## SELECTED TEXT

——

Chairman and chief executive officer, American International Group
Born: May 4, 1925, in New York, New York.
Education: University of Miami, BA, 1948; New York Law School, LLB, 1950.
Family: Son of Jacob Greenberg and Ada Rheingold; married Corinne Phyllis Zuckerman; children: four.
Career: Continental Casualty Company, 1952–1960, employee, then vice president; American International Group, 1960–1962, founder of overseas health and accident business; 1962–1967, president of American Home Assurance Company; 1967–1989, CEO and president; 1989–, chairman and CEO.
Awards: Insurance Leader of the Year, College of Insurance, 1998, 1999; six honorary degrees.
Address: American International Group, 70 Pine Street, New York, New York 10270; http://www.aig.com.
■ Maurice R. Greenberg, well known as "Hank," reached legendary status in the business world as the long-time chairman and CEO of American International Group (AIG), a holding company engaged in a broad range of insurance and insurance-related activities and the largest underwriter of commercial and industrial insurance in the United States. Under Greenberg's innovative leadership AIG underwent exceptional growth and was transformed into a leading global insurance organization. Employing a risk-taking strategy combined with product innovation and expansion into such areas as financial services, Greenberg became a legend whose business moves were watched closely not only by others in the insurance business but by business leaders throughout the country and around the world. Industry analysts and colleagues noted that Greenberg was a dynamic, hard-driving, intimidating leader who was committed to improving the bottom line and instilling an entrepreneurial spirit throughout AIG.

——

## DATA
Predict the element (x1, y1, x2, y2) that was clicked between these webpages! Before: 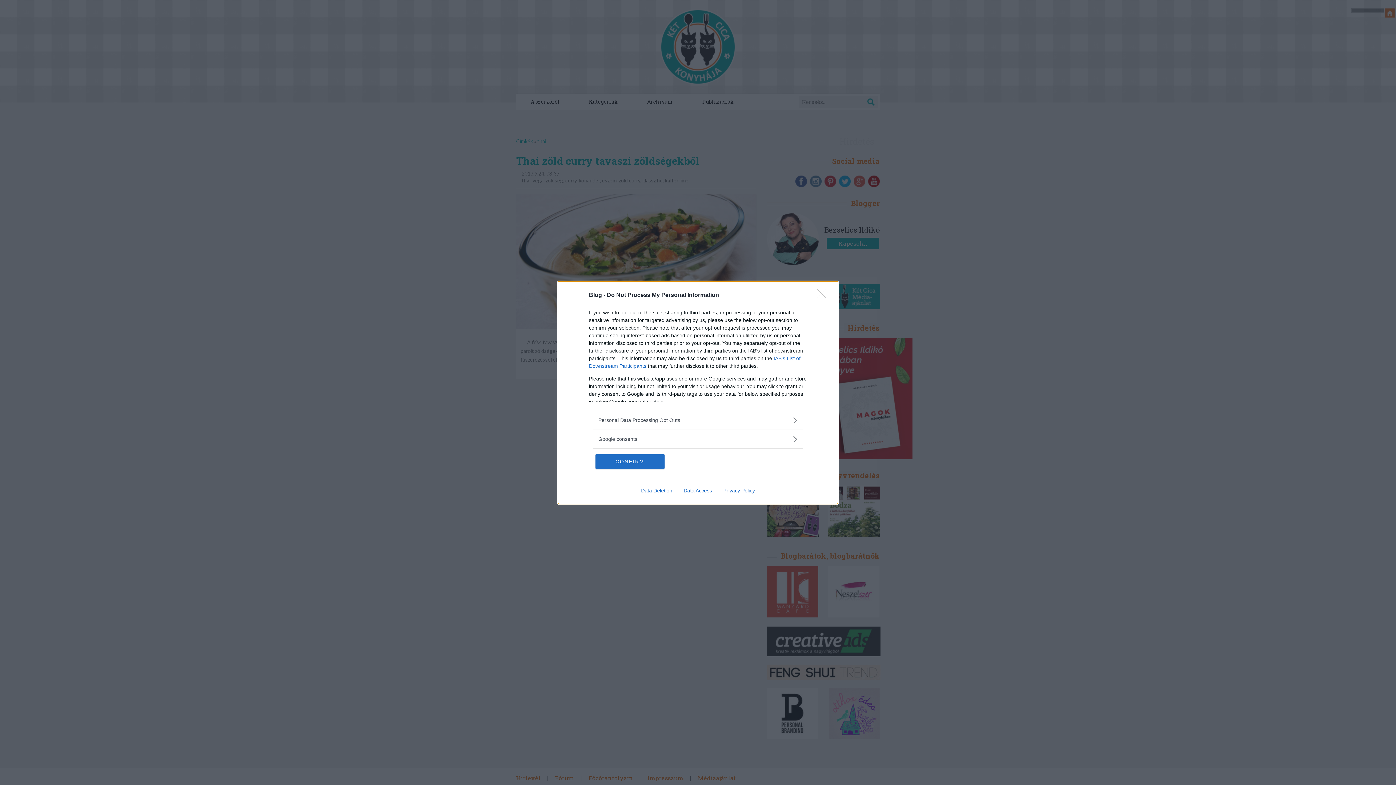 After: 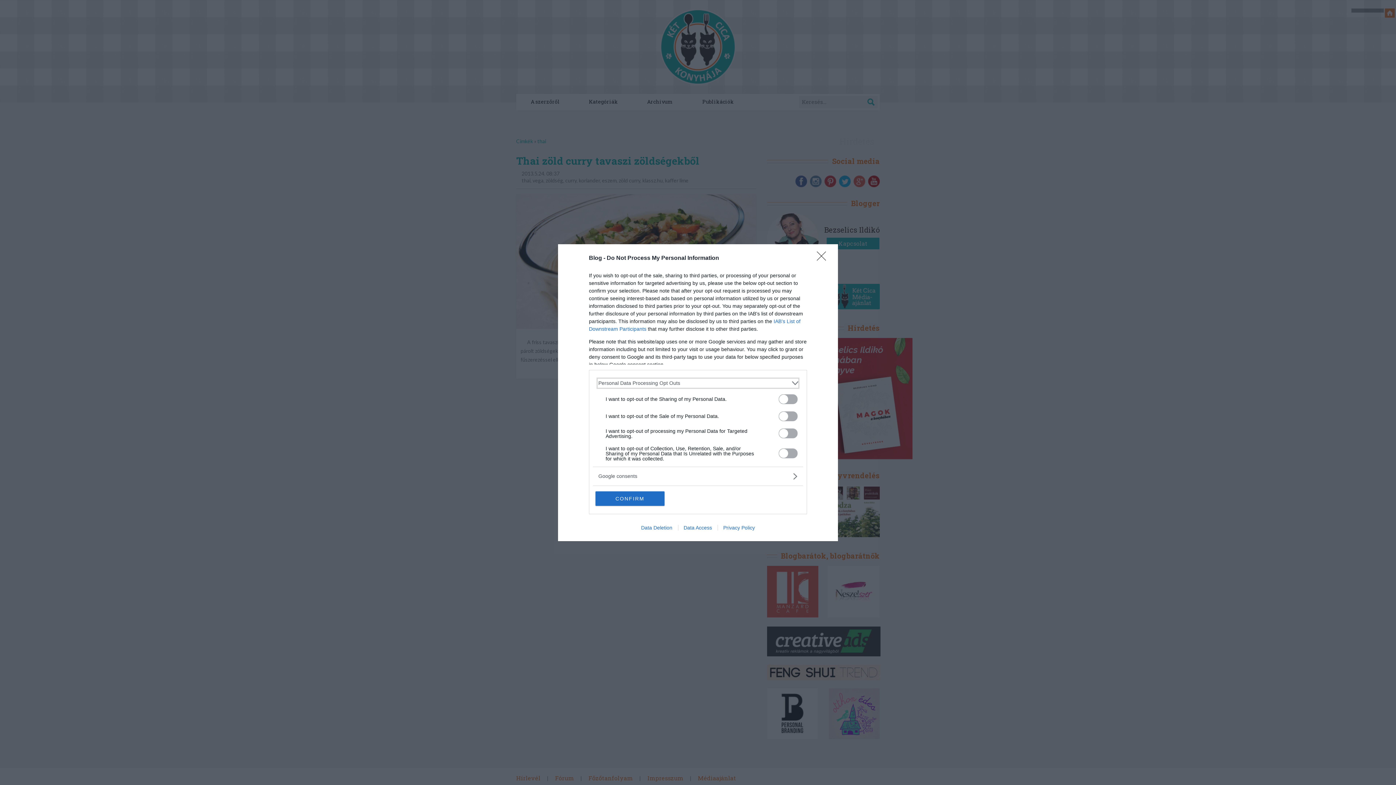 Action: label: Opt-Outs bbox: (598, 416, 797, 424)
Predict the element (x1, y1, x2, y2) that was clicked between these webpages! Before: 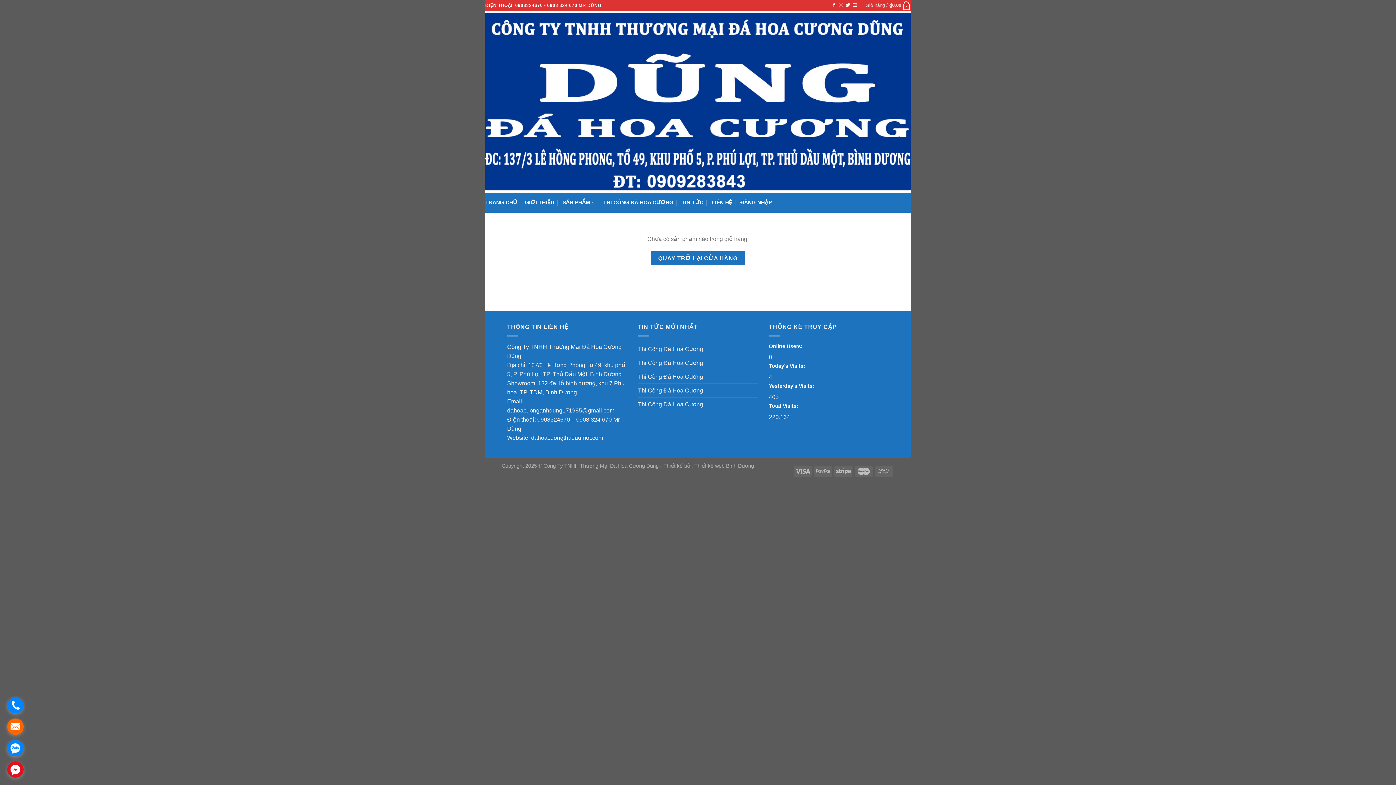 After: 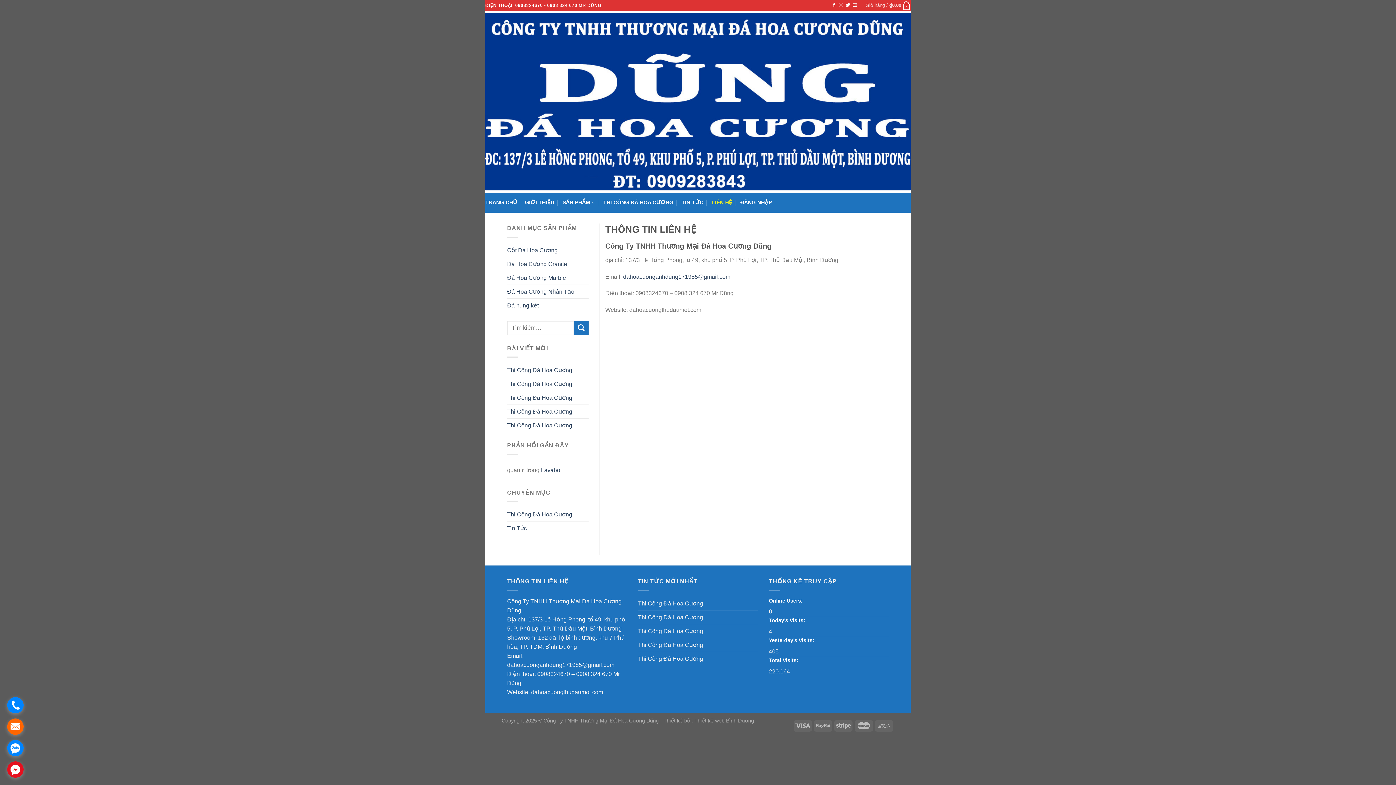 Action: label: LIÊN HỆ bbox: (711, 194, 732, 210)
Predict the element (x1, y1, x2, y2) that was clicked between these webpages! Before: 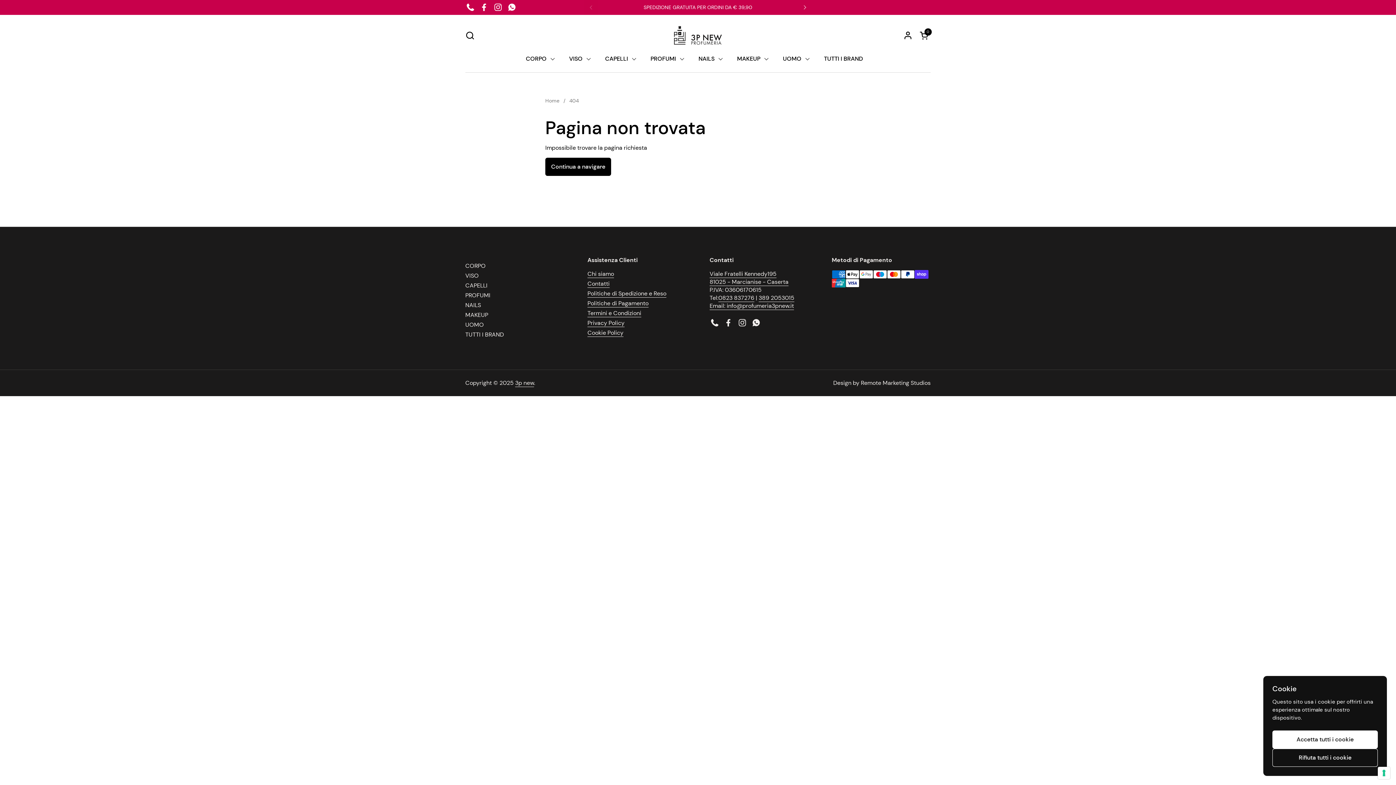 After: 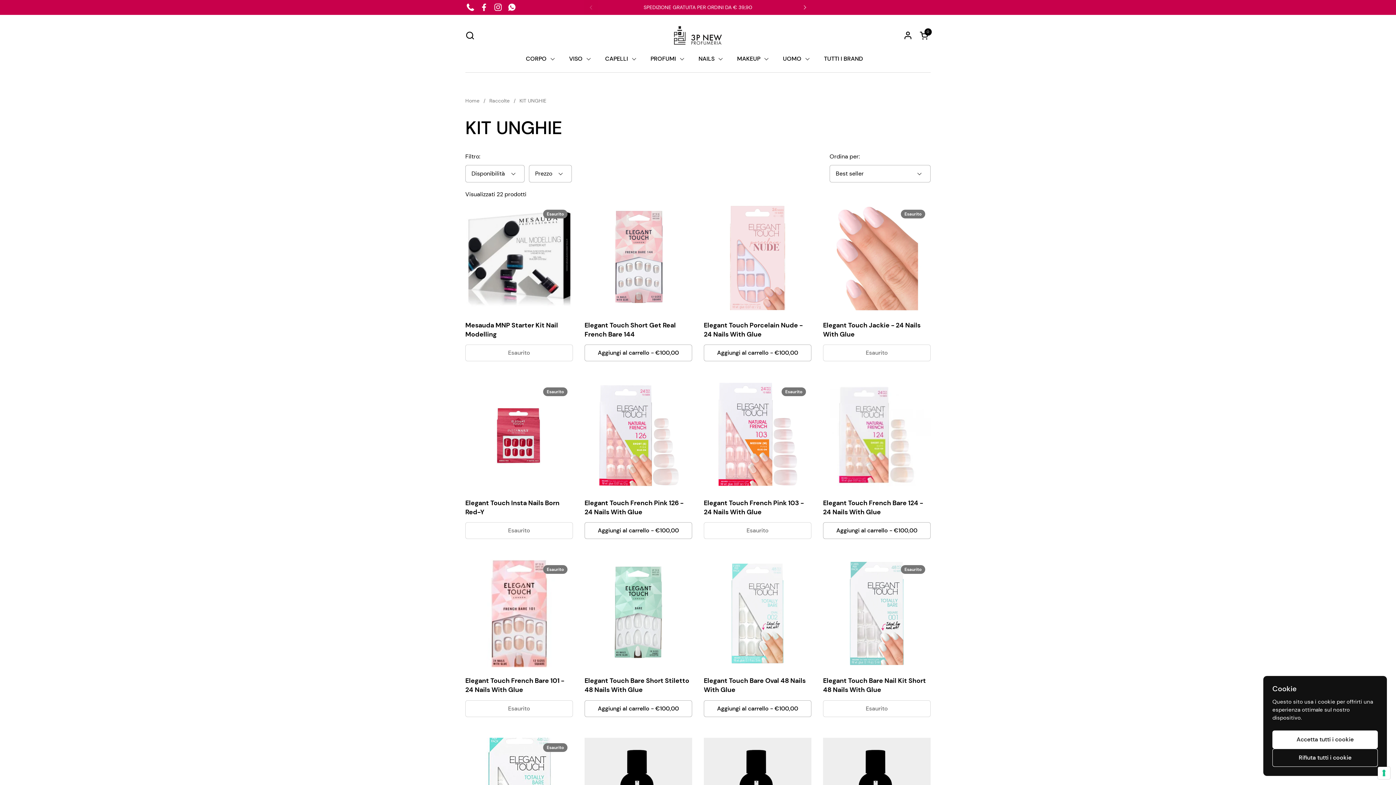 Action: label: NAILS bbox: (465, 301, 481, 309)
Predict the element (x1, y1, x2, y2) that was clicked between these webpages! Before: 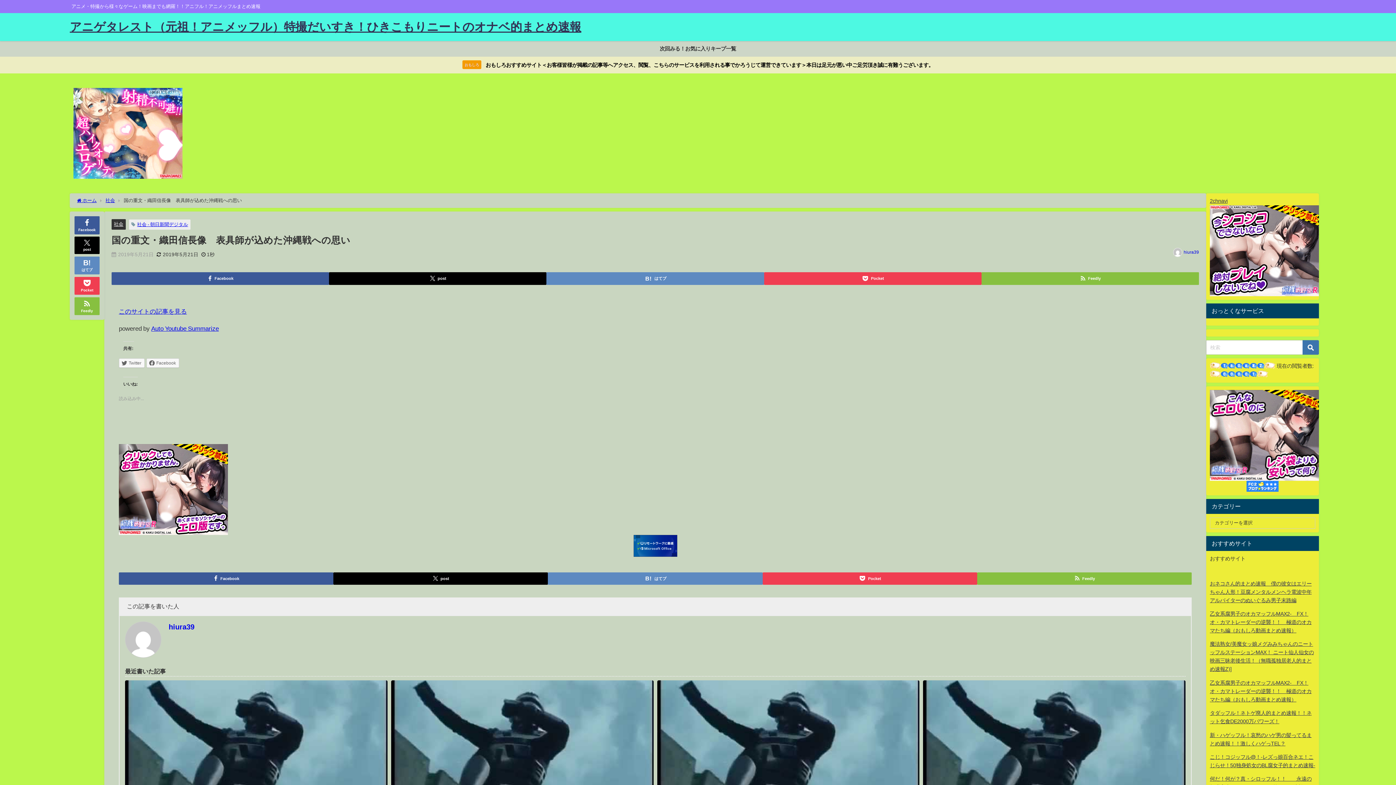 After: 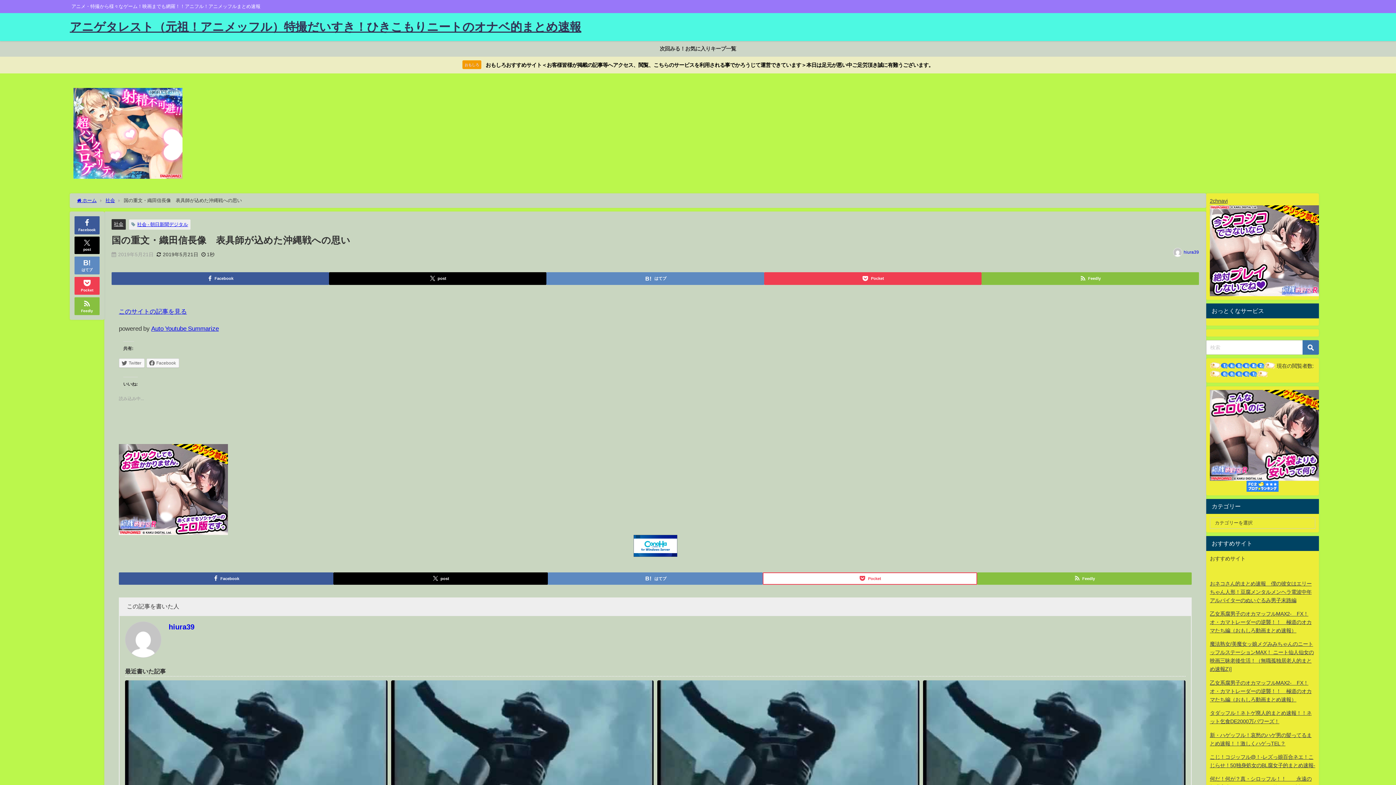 Action: label: Pocket bbox: (762, 572, 977, 585)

——

## THE EXERCISE
Reproduce the Maurice R. Greenberg profile in full, word for word.

## THE SOLUTION
Chairman and chief executive officer, American International Group
Born: May 4, 1925, in New York, New York.
Education: University of Miami, BA, 1948; New York Law School, LLB, 1950.
Family: Son of Jacob Greenberg and Ada Rheingold; married Corinne Phyllis Zuckerman; children: four.
Career: Continental Casualty Company, 1952–1960, employee, then vice president; American International Group, 1960–1962, founder of overseas health and accident business; 1962–1967, president of American Home Assurance Company; 1967–1989, CEO and president; 1989–, chairman and CEO.
Awards: Insurance Leader of the Year, College of Insurance, 1998, 1999; six honorary degrees.
Address: American International Group, 70 Pine Street, New York, New York 10270; http://www.aig.com.
■ Maurice R. Greenberg, well known as "Hank," reached legendary status in the business world as the long-time chairman and CEO of American International Group (AIG), a holding company engaged in a broad range of insurance and insurance-related activities and the largest underwriter of commercial and industrial insurance in the United States. Under Greenberg's innovative leadership AIG underwent exceptional growth and was transformed into a leading global insurance organization. Employing a risk-taking strategy combined with product innovation and expansion into such areas as financial services, Greenberg became a legend whose business moves were watched closely not only by others in the insurance business but by business leaders throughout the country and around the world. Industry analysts and colleagues noted that Greenberg was a dynamic, hard-driving, intimidating leader who was committed to improving the bottom line and instilling an entrepreneurial spirit throughout AIG.